Des boules de plastique translucide suspendues en quinconce diffusaient une lumière rougeâtre ; les murs étaient décorés de copies de bas-reliefs antiques. Je racontai à Thauma mon séjour à Kalamares (en omettant certains détails), et il me parla de son voyage, qui l’avait d’abord mené en Inishie, puis en Arcadie, et finalement en Phéacie. Alors qu’il se trouvait déjà sur le retour, il avait décidé de faire escale à Lotos. Thauma paraissait plus âgé que lors de notre première rencontre, et pendant un instant j’ai douté de ce que le jeune homme du ferry-boat et lui fussent une seule et même personne.

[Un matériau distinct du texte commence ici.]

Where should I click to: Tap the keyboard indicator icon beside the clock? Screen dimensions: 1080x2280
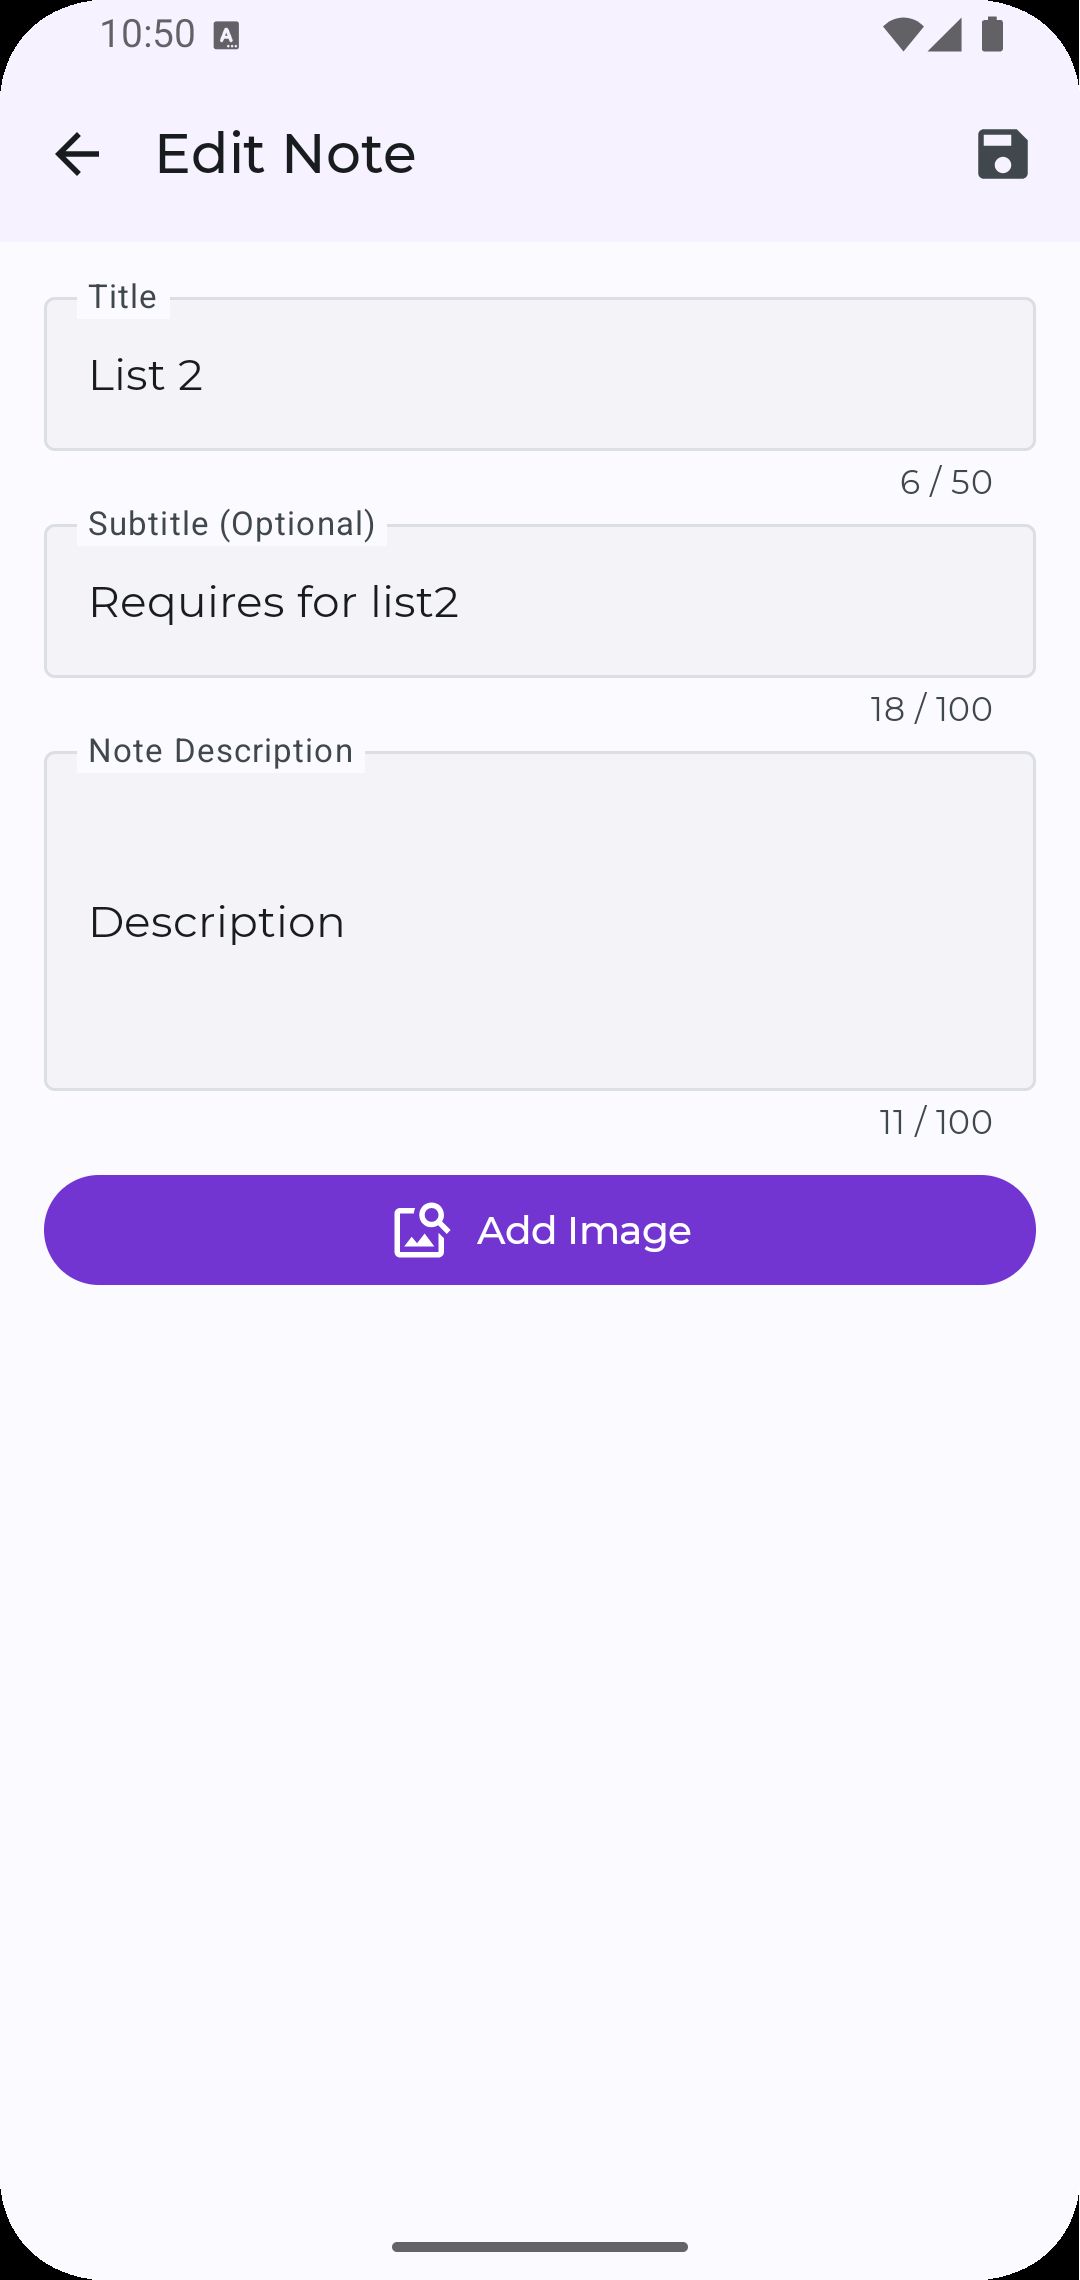227,37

Toutefois, Thauma lui-même avait affirmé m’avoir déjà vu ; il n’y avait donc pas d’erreur possible

- Ah, s’exclama-t-il à cet instant, mais qui voilà ?

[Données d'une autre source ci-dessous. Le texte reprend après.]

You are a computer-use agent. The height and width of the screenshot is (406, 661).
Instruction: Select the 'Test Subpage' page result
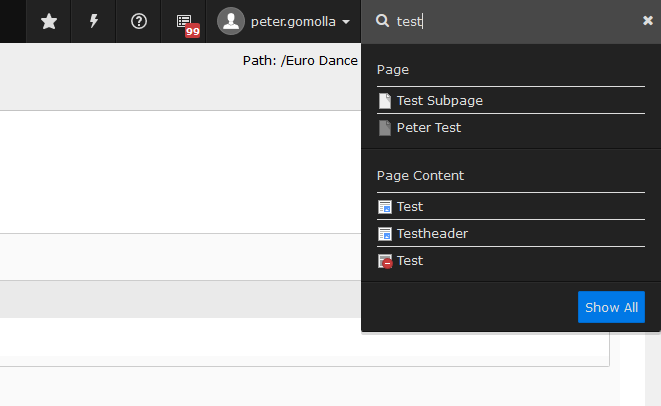(x=439, y=101)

Je l’ai immédiatement reconnue : Vénéranda, souriante, se dirigeait vers nous. Elle allait pieds nus, contournant tabourets et tables avec souplesse, saluant au passage le barman qui la suivait des yeux.

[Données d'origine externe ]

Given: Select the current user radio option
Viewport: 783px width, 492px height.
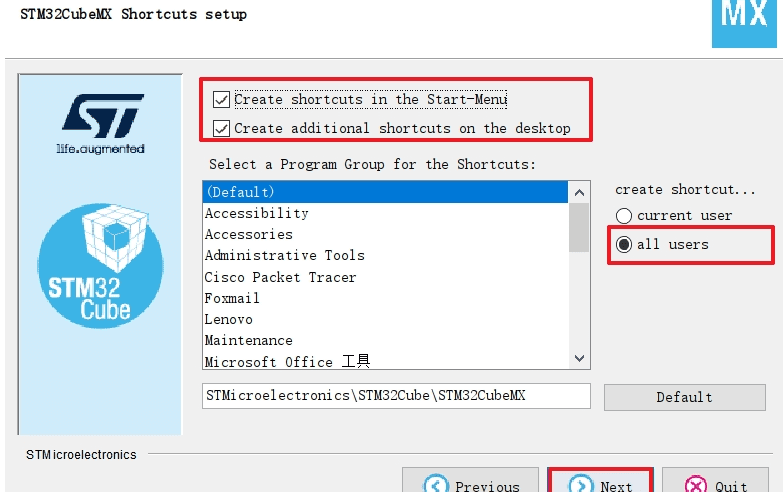Looking at the screenshot, I should click(x=624, y=215).
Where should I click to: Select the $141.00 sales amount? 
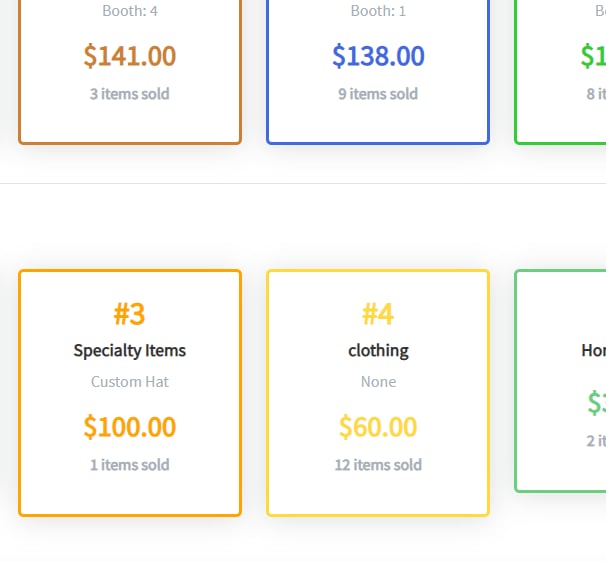point(130,56)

- Comme on se retrouve, dit-elle en nous tendant la main.

- Prenez place, a proposé Thauma, que cet imprévu semblait amuser.

- Ton compagnon n’a rien voulu me dire, dit Vénéranda une fois assise, alors j’ai fait comme tu me l’a dit, j’ai pris le train pour Kalamares.

Je ne savais plus que penser : j’étais abasourdie. Thauma souriait. Il croyait probablement assister aux retrouvailles de deux amies. Tout est bien qui finit bien, s’est-il exclamé sur un ton enjoué. J’ai essayé d’expliquer à Thauma que je ne connaissais pas davantage Vénéranda que je ne le connaissais, lui, mais il avait pris un air las, il ne m’écoutait plus. Il a jeté un coup d’œil sur sa montre :

- Je dois m’en aller. Nous pourrions nous revoir, a-t-il suggéré. A demain peut-être ?

- Peut-être. Vénéranda s’était levée. Au revoir, s’exclama-t-elle, et bonne chance !

Thauma nous a fait un vague signe de la main. Vénéranda s’est penchée vers moi et m’a glissé :

- J’ai là quelque chose d’extravagant à te proposer… Figure toi que ce soir, nous sommes invitées – enfin, je t’emmène ­– dans un palais… Dans un palais ! (Elle se redresse.) Tu n’auras jamais rien vu de pareil, c’est une chance à saisir, unique… (Elle rit). Tu as prévu autre chose ? a-t-elle repris, car je ne répondais pas.

- Mais que me veux-tu, à la fin ?

- Ah ! C’est que tu n’as rien compris… C’est désolant. (Elle a pris un air affligé.) Ne crains rien. J’ai de l’amitié pour toi (elle m’a souri).

- Comment nous as-tu retrouvés ?

- C’est donc ton ami ? a-t-elle rétorqué. Si j’avais su… Je l’ai fait fuir ?

J’ai expliqué que Thauma n’était pas mon ami : Nous nous étions vus à Kalamares sans pour autant nous adresser la parole. Ensuite, nous nous étions de nouveau rencontrés ici, à Lotos, où nous venions de faire plus ample connaissance.

- Alors, c’est une coïncidence, une simple coïncidence, a conclu Vénéranda en haussant les épaules. Puis elle m’a demandé si j’allais mieux: J’ai beaucoup pensé à toi. Mes quelques tours de passe-passe t’auront sans doute soulagée (elle sourit rêveusement). Un autre verre ? C’est ma tournée !


*  Hed : Coiffure phéacienne faite d’une longue bande de peau (ou de fourrure) de shiip enroulée autour de la tête.